▼

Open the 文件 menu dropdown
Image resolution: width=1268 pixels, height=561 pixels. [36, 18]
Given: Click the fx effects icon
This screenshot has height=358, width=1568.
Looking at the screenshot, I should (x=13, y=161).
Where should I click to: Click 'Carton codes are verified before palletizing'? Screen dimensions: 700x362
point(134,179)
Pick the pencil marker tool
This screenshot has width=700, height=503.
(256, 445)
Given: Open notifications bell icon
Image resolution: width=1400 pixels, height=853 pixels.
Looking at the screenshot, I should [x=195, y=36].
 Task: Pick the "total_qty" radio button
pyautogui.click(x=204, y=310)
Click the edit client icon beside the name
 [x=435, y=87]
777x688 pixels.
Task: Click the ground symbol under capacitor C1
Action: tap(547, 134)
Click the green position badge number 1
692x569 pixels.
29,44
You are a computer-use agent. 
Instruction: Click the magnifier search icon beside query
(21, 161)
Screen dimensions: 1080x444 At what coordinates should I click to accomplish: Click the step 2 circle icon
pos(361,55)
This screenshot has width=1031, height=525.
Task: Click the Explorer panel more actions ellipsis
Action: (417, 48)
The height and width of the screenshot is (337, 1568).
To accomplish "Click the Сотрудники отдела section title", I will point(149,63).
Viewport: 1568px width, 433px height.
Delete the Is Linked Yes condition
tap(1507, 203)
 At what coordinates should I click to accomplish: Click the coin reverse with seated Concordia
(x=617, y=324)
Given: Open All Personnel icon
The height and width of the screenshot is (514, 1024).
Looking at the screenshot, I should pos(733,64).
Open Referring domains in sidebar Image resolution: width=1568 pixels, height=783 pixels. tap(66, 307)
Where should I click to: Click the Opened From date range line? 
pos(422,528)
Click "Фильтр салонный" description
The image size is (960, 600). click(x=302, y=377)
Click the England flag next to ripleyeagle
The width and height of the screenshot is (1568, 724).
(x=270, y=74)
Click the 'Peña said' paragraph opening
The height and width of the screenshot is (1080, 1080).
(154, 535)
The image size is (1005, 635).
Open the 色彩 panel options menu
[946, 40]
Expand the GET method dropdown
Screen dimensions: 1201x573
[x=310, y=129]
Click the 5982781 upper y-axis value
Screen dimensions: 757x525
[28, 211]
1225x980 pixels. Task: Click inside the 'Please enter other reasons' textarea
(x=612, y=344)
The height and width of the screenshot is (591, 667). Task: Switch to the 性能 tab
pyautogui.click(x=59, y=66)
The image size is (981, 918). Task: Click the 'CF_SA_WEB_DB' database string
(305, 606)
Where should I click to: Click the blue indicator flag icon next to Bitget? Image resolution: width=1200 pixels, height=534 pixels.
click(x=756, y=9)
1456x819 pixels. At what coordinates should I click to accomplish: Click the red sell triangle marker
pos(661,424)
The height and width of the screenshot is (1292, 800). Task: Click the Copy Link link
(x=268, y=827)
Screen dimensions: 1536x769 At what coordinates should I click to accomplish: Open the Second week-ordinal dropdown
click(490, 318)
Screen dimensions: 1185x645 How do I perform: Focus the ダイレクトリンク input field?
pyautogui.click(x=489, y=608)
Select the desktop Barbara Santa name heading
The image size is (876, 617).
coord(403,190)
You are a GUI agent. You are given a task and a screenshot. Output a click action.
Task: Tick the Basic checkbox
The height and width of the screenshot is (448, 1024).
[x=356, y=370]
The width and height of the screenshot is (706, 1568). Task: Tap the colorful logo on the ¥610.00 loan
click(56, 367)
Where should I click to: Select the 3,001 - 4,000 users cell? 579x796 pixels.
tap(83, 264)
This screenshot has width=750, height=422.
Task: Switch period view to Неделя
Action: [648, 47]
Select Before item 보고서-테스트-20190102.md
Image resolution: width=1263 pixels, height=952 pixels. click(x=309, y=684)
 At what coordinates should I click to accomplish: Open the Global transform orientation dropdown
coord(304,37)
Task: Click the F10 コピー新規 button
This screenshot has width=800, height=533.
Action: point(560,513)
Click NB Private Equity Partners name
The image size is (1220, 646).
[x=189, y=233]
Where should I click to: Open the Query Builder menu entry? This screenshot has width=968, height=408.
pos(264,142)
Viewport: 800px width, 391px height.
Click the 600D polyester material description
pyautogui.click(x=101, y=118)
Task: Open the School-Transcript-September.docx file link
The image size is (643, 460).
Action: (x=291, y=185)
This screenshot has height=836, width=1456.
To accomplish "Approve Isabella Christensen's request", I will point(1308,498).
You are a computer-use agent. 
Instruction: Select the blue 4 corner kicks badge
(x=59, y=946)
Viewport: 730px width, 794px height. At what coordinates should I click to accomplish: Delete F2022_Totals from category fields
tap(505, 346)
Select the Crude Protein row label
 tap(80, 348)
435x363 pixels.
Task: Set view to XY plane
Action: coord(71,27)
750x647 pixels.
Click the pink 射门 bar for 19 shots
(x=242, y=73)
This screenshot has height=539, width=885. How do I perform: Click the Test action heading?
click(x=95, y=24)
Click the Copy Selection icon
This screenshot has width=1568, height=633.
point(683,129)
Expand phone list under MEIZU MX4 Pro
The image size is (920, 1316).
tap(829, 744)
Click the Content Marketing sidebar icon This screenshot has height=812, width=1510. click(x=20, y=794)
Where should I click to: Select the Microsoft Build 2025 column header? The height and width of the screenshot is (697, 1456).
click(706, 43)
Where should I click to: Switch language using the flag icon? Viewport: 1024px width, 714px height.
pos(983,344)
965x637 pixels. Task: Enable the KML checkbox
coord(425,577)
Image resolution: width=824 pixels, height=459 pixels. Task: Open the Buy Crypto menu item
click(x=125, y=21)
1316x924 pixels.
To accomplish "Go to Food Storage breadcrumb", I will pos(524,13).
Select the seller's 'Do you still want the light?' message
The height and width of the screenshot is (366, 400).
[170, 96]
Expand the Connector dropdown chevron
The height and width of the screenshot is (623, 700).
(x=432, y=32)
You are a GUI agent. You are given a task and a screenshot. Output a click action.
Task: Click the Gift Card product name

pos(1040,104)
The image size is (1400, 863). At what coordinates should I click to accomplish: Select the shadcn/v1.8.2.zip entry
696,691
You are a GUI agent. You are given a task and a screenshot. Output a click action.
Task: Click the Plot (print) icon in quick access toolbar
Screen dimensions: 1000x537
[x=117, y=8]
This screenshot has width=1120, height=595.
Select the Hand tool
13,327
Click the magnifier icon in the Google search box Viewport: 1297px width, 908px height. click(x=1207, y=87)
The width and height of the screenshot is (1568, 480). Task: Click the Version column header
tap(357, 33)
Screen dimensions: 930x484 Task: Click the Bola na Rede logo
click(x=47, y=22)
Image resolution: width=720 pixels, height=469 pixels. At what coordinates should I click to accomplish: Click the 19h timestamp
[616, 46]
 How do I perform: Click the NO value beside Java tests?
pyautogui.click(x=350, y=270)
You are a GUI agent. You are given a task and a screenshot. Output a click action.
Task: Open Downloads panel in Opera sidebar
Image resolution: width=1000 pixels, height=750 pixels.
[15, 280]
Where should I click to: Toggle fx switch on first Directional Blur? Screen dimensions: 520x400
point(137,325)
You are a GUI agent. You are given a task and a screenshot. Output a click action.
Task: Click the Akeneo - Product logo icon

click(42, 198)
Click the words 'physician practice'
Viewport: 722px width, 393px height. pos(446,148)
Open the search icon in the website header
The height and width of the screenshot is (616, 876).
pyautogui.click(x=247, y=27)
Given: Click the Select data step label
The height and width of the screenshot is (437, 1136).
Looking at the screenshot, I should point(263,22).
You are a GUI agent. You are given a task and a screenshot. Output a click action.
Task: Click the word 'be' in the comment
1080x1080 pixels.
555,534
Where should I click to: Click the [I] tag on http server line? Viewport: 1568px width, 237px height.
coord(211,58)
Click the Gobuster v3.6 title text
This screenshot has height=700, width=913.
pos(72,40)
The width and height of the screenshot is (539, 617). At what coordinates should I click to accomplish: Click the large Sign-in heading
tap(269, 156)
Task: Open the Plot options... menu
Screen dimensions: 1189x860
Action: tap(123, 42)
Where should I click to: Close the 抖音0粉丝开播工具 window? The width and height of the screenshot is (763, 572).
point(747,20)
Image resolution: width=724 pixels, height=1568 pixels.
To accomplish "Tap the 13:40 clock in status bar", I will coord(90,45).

▲

Print exactly the lines above from the one with "Task: Open Downloads panel in Opera sidebar" to the one with "Open the search icon in the website header", including both.

Task: Open Downloads panel in Opera sidebar
Image resolution: width=1000 pixels, height=750 pixels.
[15, 280]
Where should I click to: Toggle fx switch on first Directional Blur? Screen dimensions: 520x400
point(137,325)
You are a GUI agent. You are given a task and a screenshot. Output a click action.
Task: Click the Akeneo - Product logo icon

click(42, 198)
Click the words 'physician practice'
Viewport: 722px width, 393px height. pos(446,148)
Open the search icon in the website header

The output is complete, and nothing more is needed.